Mentía; tenía la comisura de los labios algo humedecida, nada más. Sabía que estaba
suishzapshlurrup
lloviendo antes de volverme para mirar por la ventanilla. Olía la lluvia, a pesar de la perenne capa de humo. Nos hallábamos en el interior de mi sueño, dentro del coche, y para mí era como si estuviéramos bajo el agua.
Ford parecía aburrido. Era lo que solía hacer cuando quería importunar, y lo hacía a menudo. No quería acompañarnos en el viaje ni quedarse en casa y, al igual que mamá, no iba a demostrar que se lo pasaba bien sucediera lo que sucediese. Siguió esforzándose en seguir aburrido cuando asomó Nueva Orleans, aunque a juzgar por el modo en que se irguió comprendí que le llamaba la atención. Mamá también prestaba atención. Hizo una pausa de uno o dos segundos para sacar un nuevo cigarrillo.
Me arrodillé y miré por mi ventanilla, y también por la de papá, y por el cristal delantero. La mayor parte de cuanto vi u oí fue la lluvia. Las luces de otros vehículos en la carretera pasaban de largo en forma de borrosas manchas rojas y amarillas, como las luces de las velas que, tras una ventana húmeda, tiemblan mecidas por la corriente.
Había mucho más que ver en Nueva Orleans que en Mobile, Birmingham o Tallassee, aunque Tallassee contaba con un segundo base en las ligas mayores, Fred Hatfield. Comprendí que Nueva Orleans probablemente se sentía orgullosa de contar con tantos jugadores de las ligas mayores que nadie era consciente de ello ni hubiera alardeado en caso de serlo.
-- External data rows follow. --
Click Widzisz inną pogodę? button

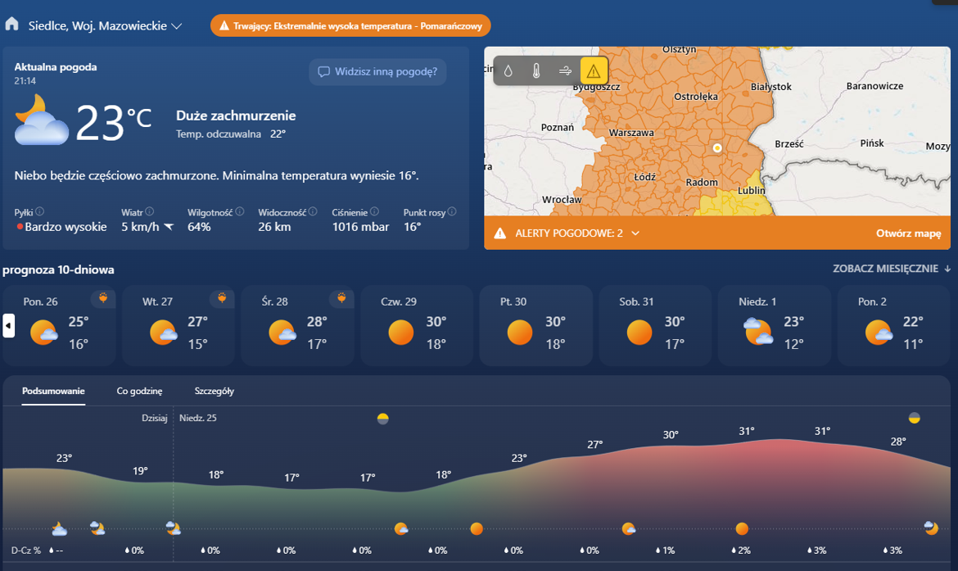coord(377,71)
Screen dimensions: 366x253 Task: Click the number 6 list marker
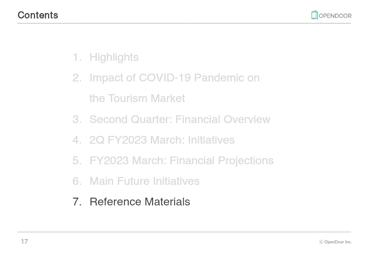[x=77, y=181]

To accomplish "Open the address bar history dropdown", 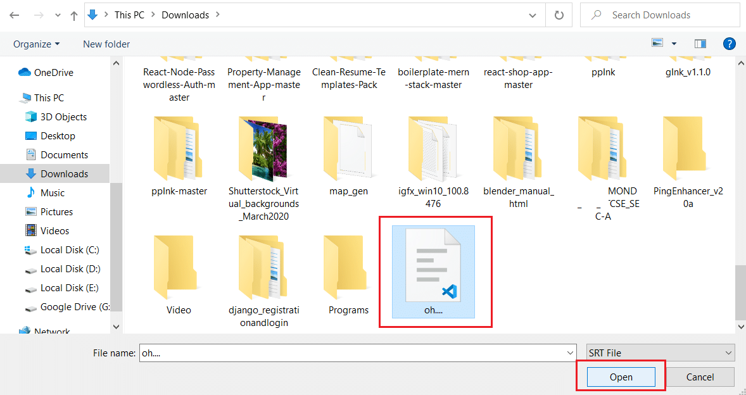I will click(532, 15).
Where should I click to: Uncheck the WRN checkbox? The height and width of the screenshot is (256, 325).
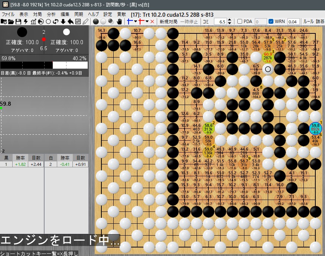(x=271, y=22)
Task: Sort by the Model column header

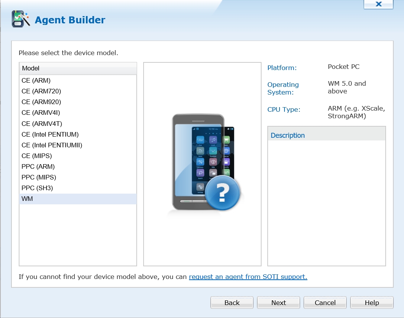Action: point(78,68)
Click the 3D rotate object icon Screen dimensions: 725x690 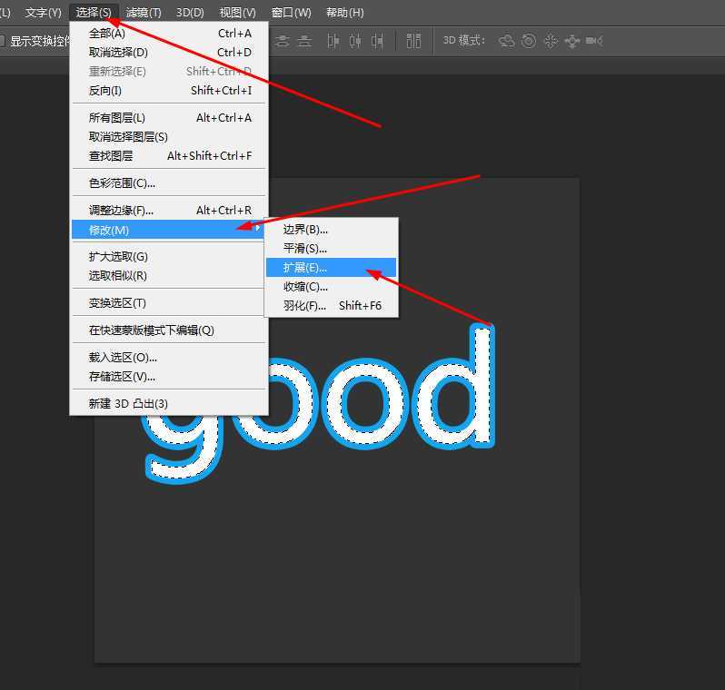click(507, 41)
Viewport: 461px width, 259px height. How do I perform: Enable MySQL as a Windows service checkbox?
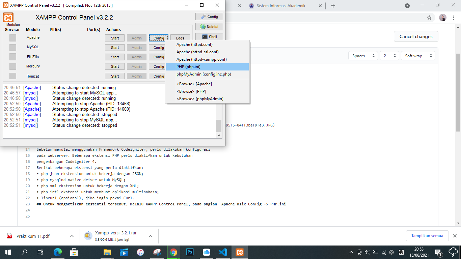tap(12, 47)
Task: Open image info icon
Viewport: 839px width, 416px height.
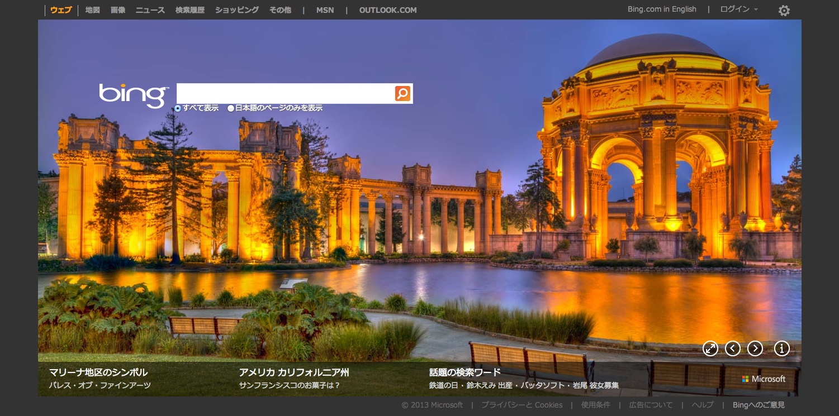Action: pos(781,348)
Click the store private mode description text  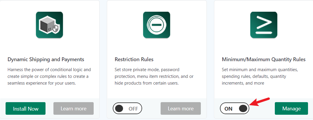[154, 76]
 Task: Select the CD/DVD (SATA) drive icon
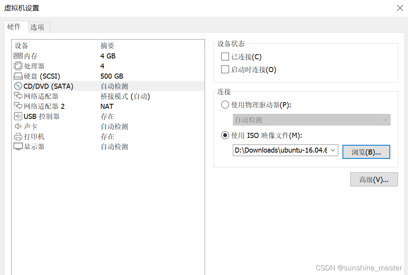(18, 86)
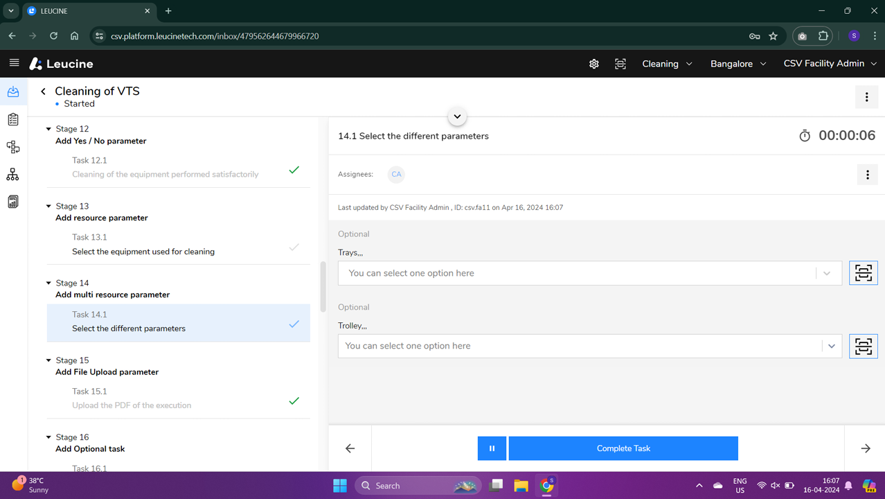This screenshot has width=885, height=499.
Task: Click the clipboard checklist icon in sidebar
Action: pos(13,119)
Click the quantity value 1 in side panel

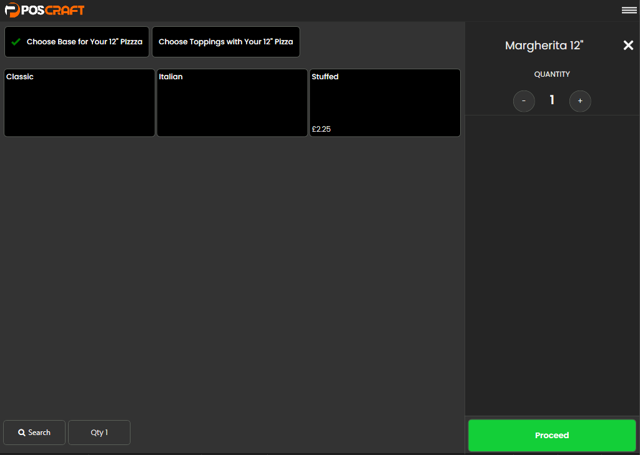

Siempre había gente, mucha gente, entre la cual apenas éramos sino cuatro gotas en la lluvia, pero no podía verla. Sabía que estaban allí porque, cuando descubrí que íbamos a Nueva Orleans, busqué la ciudad en el atlas de papá, que listaba el número de habitantes de todas partes. No era que no pudiera oír a la gente a través de la lluvia, sino que el ruido se diluía hasta convertirse en un escalofrío en la nuca. Estaba asustada. No temía por mí, sino por toda aquella gente que no alcanzaba a ver, pero cuyas voces, ahogadas bajo el repiqueteo de la lluvia, cantaban una canción que no estaba hecha de palabras, sino de terror.